While our model explains the general behavior of the data, the entropy of the system, shown in Fig. 3 does not explain more advanced cases of dementia. This could mean that the model should not be applied to the more sparse networks that would be apparent in demented individuals.

Furthermore, while our model intends to describe the course of dementia it should be noticed that the only data fitted here is for Alzheimer's disease. AD is the most common form of dementia but there are also other disorders like Parkinson's disease, Lewy bodies disease or Frontotemporal dementia that bring the subject to dementia. Even when our model could also be valid on those cases, the only evidence provided here is related to AD. In order to prove that our model describe a wide range of dementias it should to be tested on other dementia syndromes.
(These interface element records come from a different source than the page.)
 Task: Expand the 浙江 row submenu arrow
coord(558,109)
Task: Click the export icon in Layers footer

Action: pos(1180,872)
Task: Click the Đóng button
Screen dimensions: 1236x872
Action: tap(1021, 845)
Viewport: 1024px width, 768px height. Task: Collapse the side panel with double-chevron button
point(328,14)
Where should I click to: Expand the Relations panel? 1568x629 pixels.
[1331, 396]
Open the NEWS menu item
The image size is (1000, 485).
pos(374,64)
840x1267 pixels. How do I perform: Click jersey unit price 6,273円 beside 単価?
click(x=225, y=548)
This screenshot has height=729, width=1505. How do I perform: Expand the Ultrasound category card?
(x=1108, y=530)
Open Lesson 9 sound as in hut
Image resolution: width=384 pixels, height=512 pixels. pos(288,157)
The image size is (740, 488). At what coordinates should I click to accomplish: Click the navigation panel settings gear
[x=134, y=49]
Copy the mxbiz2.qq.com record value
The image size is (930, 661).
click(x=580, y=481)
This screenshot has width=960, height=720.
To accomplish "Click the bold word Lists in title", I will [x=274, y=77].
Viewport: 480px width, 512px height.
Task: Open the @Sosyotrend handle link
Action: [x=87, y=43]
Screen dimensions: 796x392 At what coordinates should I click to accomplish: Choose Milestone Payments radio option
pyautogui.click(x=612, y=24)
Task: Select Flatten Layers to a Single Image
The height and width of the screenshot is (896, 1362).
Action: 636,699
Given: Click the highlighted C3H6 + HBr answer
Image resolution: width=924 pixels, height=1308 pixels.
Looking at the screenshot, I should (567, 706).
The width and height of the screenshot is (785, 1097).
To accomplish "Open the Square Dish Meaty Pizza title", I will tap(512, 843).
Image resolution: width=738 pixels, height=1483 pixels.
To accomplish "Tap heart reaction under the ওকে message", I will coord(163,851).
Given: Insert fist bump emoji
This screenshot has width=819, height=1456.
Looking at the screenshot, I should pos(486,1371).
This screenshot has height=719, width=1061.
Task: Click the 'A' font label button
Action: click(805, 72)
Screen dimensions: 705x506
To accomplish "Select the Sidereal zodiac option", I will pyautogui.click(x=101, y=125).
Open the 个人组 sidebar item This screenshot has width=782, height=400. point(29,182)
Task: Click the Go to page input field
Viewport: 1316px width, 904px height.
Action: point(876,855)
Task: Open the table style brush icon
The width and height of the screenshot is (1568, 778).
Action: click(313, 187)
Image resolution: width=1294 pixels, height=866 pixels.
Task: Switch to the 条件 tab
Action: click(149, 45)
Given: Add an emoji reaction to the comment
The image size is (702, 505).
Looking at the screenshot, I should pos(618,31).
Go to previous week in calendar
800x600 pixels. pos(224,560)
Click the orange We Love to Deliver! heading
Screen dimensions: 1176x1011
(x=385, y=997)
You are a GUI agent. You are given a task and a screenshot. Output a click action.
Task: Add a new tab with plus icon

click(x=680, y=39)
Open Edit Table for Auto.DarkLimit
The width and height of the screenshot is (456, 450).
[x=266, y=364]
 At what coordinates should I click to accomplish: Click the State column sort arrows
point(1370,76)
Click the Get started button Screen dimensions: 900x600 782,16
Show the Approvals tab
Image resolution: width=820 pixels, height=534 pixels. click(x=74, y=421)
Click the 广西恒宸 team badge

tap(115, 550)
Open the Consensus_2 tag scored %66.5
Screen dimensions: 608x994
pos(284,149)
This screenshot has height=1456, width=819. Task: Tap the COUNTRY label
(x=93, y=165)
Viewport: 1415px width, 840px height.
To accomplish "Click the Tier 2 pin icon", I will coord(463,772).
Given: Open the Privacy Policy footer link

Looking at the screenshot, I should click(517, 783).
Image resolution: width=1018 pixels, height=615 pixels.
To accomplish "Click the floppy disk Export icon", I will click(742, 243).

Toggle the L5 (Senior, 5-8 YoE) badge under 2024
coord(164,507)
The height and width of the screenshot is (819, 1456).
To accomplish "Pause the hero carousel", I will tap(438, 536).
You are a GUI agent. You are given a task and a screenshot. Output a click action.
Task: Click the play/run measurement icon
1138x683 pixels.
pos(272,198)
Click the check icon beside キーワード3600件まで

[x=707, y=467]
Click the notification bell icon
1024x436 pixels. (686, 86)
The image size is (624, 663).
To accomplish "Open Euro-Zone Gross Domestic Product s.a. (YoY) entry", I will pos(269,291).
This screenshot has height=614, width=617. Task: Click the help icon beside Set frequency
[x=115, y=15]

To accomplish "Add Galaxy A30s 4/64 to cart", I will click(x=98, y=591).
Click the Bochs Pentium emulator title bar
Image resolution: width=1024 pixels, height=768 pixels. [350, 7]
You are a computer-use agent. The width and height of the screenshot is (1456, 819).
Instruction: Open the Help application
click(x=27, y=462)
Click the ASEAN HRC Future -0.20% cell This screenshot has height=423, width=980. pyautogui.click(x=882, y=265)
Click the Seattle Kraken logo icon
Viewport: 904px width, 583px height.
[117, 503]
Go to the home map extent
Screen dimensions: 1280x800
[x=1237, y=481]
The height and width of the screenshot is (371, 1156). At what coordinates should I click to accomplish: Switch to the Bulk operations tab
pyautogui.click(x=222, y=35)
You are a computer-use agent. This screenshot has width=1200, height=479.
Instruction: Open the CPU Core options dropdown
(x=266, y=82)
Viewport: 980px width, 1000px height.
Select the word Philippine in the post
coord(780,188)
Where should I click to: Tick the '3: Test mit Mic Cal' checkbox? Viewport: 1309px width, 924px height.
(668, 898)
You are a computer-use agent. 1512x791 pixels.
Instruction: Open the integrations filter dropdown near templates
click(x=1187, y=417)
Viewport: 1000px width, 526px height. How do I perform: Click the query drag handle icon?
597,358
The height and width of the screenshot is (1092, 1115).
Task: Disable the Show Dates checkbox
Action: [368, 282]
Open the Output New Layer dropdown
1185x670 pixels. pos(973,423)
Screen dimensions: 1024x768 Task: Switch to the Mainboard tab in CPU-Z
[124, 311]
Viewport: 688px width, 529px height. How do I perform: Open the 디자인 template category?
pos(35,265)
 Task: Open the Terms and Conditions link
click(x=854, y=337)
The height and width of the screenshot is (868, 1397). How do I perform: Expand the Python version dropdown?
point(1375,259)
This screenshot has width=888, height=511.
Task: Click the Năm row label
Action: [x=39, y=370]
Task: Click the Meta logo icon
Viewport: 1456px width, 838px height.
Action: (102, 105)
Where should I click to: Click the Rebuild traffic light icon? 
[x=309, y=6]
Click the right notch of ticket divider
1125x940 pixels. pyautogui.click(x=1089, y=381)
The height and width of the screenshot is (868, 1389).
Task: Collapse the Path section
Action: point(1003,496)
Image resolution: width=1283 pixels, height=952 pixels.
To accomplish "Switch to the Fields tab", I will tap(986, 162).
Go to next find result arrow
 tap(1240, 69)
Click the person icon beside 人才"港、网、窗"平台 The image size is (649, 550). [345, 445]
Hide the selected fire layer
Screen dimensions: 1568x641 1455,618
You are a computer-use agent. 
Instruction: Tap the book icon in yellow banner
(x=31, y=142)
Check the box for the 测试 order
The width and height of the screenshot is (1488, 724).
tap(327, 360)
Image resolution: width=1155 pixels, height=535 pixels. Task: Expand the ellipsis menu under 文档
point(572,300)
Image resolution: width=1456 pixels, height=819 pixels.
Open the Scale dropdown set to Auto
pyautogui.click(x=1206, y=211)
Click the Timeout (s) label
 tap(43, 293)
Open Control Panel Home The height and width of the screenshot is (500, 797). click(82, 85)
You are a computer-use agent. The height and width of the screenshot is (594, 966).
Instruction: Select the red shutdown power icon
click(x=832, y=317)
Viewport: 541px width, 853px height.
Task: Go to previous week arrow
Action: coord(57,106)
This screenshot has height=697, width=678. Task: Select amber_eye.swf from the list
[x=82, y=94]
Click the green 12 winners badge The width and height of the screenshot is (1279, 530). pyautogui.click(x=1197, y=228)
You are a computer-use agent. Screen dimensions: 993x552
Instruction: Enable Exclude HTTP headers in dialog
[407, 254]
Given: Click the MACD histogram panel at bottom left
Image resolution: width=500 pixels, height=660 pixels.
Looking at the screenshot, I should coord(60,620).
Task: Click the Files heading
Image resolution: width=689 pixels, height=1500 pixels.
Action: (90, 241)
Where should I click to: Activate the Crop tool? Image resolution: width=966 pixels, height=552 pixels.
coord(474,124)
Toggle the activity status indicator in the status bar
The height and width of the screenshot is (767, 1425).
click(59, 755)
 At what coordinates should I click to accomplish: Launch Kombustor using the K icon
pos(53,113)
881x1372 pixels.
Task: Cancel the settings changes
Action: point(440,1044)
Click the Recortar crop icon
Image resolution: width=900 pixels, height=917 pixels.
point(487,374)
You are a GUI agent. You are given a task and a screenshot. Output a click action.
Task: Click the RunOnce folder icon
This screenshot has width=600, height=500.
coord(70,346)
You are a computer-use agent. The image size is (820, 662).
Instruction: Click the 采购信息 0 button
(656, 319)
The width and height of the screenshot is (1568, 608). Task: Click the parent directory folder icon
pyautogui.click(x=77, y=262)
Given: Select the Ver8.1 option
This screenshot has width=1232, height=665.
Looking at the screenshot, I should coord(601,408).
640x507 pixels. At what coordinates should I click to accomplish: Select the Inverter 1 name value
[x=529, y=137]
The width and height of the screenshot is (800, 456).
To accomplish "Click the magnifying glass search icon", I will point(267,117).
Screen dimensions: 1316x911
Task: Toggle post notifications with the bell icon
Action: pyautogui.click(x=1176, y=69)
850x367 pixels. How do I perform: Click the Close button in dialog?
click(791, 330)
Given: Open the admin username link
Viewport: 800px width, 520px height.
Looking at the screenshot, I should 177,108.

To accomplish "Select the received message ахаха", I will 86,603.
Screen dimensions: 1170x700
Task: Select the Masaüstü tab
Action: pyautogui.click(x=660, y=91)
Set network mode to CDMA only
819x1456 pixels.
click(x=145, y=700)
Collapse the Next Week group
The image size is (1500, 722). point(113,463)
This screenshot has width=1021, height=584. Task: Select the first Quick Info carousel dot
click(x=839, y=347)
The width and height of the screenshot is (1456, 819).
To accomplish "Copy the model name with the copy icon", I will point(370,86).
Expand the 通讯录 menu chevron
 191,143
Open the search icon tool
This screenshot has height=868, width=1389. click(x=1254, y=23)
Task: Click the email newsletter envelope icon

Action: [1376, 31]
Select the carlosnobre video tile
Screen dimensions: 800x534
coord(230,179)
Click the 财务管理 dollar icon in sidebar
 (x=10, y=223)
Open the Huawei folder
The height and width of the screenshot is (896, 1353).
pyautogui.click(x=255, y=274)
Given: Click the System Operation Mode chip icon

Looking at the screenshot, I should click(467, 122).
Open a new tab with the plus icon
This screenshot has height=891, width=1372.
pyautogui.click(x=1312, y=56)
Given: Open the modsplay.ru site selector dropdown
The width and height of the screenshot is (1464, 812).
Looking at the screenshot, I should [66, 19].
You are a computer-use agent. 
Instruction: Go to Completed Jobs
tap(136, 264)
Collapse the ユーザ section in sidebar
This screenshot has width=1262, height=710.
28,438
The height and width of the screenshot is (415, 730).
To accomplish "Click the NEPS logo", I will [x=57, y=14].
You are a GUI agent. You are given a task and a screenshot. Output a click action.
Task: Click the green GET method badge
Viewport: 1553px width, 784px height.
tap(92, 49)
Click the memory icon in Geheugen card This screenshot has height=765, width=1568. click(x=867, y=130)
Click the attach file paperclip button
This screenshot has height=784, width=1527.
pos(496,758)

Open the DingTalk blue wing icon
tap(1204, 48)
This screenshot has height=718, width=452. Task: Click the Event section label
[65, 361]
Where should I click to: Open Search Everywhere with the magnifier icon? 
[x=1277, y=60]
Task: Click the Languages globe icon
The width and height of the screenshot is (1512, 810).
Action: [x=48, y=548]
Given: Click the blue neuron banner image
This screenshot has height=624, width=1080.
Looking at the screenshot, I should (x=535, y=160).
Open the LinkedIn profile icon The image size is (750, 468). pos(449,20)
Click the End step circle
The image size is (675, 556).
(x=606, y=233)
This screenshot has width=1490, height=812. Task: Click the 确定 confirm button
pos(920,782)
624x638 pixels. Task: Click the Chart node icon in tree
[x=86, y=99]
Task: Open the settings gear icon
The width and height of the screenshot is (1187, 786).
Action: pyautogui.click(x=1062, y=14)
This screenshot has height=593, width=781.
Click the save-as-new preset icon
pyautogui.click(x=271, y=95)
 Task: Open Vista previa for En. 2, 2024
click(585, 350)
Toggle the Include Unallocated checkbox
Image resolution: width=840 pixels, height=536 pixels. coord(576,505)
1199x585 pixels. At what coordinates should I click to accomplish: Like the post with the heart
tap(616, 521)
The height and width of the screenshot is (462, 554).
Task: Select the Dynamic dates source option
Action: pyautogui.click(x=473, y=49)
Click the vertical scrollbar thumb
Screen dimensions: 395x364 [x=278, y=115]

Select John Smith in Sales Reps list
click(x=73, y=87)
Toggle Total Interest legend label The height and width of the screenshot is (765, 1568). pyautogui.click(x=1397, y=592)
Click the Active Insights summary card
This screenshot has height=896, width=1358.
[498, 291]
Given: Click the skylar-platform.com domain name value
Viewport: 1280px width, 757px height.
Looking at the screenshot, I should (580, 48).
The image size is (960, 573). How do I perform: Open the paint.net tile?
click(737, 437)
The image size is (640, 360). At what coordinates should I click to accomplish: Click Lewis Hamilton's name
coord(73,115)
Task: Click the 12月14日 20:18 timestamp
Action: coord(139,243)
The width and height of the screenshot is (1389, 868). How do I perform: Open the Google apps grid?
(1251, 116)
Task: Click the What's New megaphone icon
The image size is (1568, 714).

This is a novel approach in the field of dementia. By applying the laws of thermodynamics, we can build a phenomenological model that show how cumulative slow changes in the brain can trigger a catastrophic change in the performance of the functional networks.

Highlights.

• A thermodynamical model for relating brain networks with energy is proposed.

• A Langevin equation is obtained and its Fokker–Planck equation is solved.

• The model is successfully compared with the known experimental data.

• The cusp model used gives a new probabilistic interpretation to the dementia onset.

• Results support known facts of dementia and shed light on issues of related diseases.